Description
Delightful muffins with a perfect balance of fluffy texture and a crispy exterior, enhanced by the aromatic punch of garlic and earthy notes of rosemary.
Ingredients
Scale
- 2 1/4 teaspoons instant yeast (or active dry yeast)
- 1 cup warm water (110°F/43°C)
- 1 tablespoon honey (or sugar)
- 3 cups all-purpose flour
- 1 teaspoon salt
- 1/4 cup olive oil (extra virgin)
- Plus more olive oil for drizzling
- 2 tablespoons fresh rosemary (chopped)
- 2 cloves garlic (minced)
- 1 teaspoon flaky sea salt (for sprinkling on top)
Instructions
- In a large mixing bowl, dissolve the yeast and honey in warm water. Let this mixture sit for 5 minutes or until foamy.
- Add the flour, salt, and olive oil to the yeast mixture. Stir until a sticky dough forms.
- Cover the bowl with a kitchen towel and let the dough rise in a warm place for 45–60 minutes, or until it doubles in size.

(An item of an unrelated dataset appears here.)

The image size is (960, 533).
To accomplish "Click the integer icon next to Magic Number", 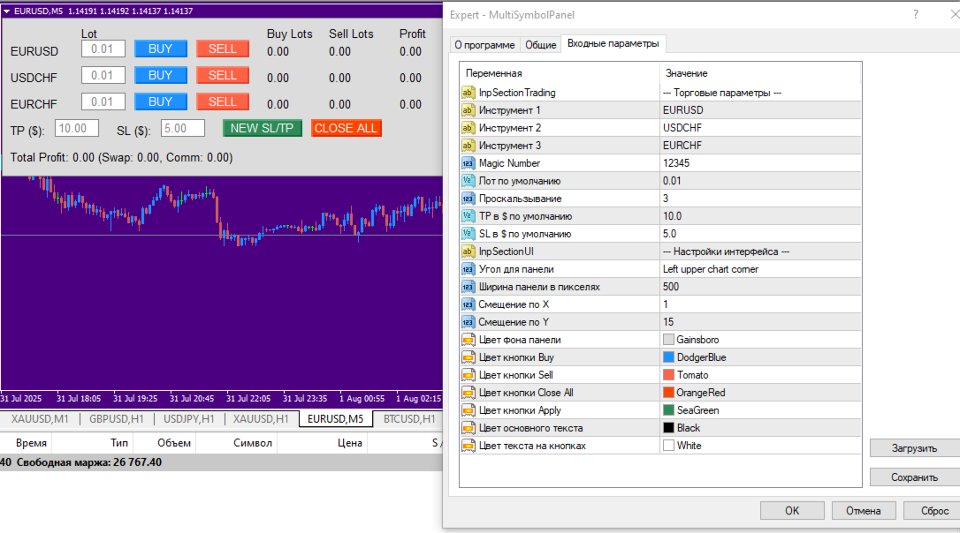I will 468,163.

- Preheat your oven to 375°F (190°C).
- Lightly grease a 12-cup muffin tin with olive oil.
- Spoon the risen dough evenly into the greased muffin cups, filling each about ¾ full.
- Drizzle olive oil over the tops and sprinkle with rosemary, garlic, and flaky sea salt.
- Bake for 18–20 minutes until golden brown and crisp.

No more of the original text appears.